Nice self rescue. Looks like a tough place to get out with the creek to high and all trees and "loose"wood around. I definently side with earthNRG about leaning the boat on the long axis. Someone taught me that a few years back and I practiced on my regular class III relaxing fun run, doing everthing sideways in a playboat. Now it is just an instinct in laterals. One quick question, what clothes to you wear on bottoms? I have started to wear NRS rodeo pants with pads on legs on bigger runs with decent swim potential. Knock on wood, havened used em, but 2mm neoprene is a pretty good pad and keeps me way warm in the water when rafting or practicing swim/rescue techniques. I also use a fleece under my drytop and a skull cap, warm warm warm. I do agree, get back on the horse. I personally would want to run something I know and am comfortable with, make a few rolls in deep wave trains to build confidence, then get back on it. Good on ya, that creek looks awesome, and be safe man.


----------



## Theophilus (Mar 11, 2008)

I've got the same chest rig and somebody told me with it I'd see less paddle in the video. Not sure that is true but I figured that's what you had. Nice to mess with the camera settings but not sure I'll keep it there. Good position for skiing though.

A friend had a similar event on the Upper Blue recently, fast continuous and no eddys. Hard to get a big boat stopped. One well meaning inexperienced boater who should not have gave chase to the empty boat, got tunnel vision, and swam as well. Three now chasing two boats and one remained behind to ensure the once boaters, and now walkers were OK. Got the boats but it was hard work.

■ **INSTRUCTION 1**
Answer these questions from the kayaking thread.
(a) What pants does the first poster wear on bigger runs with decent swim potential?
(b) What does the first poster wear under the drytop?
(c) On which river did Theophilus's friend have a similar event?
■ **INSTRUCTION 2**
Decide whether each statement agrees with the kayaking thread. Answer yes or no, and quote the words that settle it.
(a) The first poster practiced doing everything sideways in a playboat.
(b) The first poster has already had to use the pads on the rodeo pants.
(c) During the event on the Upper Blue, everyone in the group went after the boats.
■ **INSTRUCTION 3**
Carry on the kayaking thread from the point where it stops.

■ **INFORMATION PROVIDED**
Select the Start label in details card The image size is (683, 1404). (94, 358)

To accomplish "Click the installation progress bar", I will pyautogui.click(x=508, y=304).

■ **REPLY 1**
(a) NRS rodeo pants with pads on the legs.
(b) A fleece.
(c) The Upper Blue.

■ **REPLY 2**
(a) Yes: "I practiced on my regular class III relaxing fun run, doing everthing sideways in a playboat."
(b) No: "Knock on wood, havened used em"
(c) No: "Three now chasing two boats and one remained behind to ensure the once boaters, and now walkers were OK."

■ **REPLY 3**
Those were some pretty big trees the water was going through at your take out. That's what gets me psyched at uber high water when both banks become nearly continuous strainers and you know you have to swim there to get out.


----------



## hobie (Nov 3, 2003)

Didn't watch the video but I'm sure it's safe to say you too could go on the Today show and be a whiney little bitch like the Clear Creek kooks.


----------



## Gary E (Oct 27, 2003)

I hate swimming, seeing that reminds me how bad I hate it


----------



## Andy H. (Oct 13, 2003)

Gary E said:


> I hate swimming, seeing that reminds me how bad I hate it


No shit - I felt my anxiety level rising and mild panic set in while I watched that video. Hell of a lot more scary for me than watching vampires or murderers on TV...

And Hobie - at least he's not blaming anyone else or whining about how unexpectedly powerful water was!


----------



## hobie (Nov 3, 2003)

Its sarcasm Andy. Not mocking him but rather the Today Show toolbags. This guy rules, they suck.


----------



## smauk2 (Jun 24, 2009)

That sucks Fids, that would not be a fun place to swim at this level! Anyways you should be happy to know my group and I pulled out a yellow remix out of Bogan. Is your name Ryan? If so your boat misses you. I'll pm you the details.


----------



## mvhyde (Feb 3, 2004)

Awesome stuff Ryan. We all swim as we're ALL just in between swims. One point I could see some improvement on are your correction strokes. A lot of boaters overlook using quick correction strokes and even a good old Duffek once in awhile. Get with a very experienced creeker or a good slalom boater, they can really help you out. Anyways, glad you're alive and breathing and thanks for the cool consequences video!


----------



## ttr230 (Jun 24, 2011)

*Great job!*

What a self-deprecating, honest dude. Sounds like you've got a good head on your shoulders & will continue to be a good kayaker. Enjoy getting back out there.


----------



## fids11 (Nov 26, 2009)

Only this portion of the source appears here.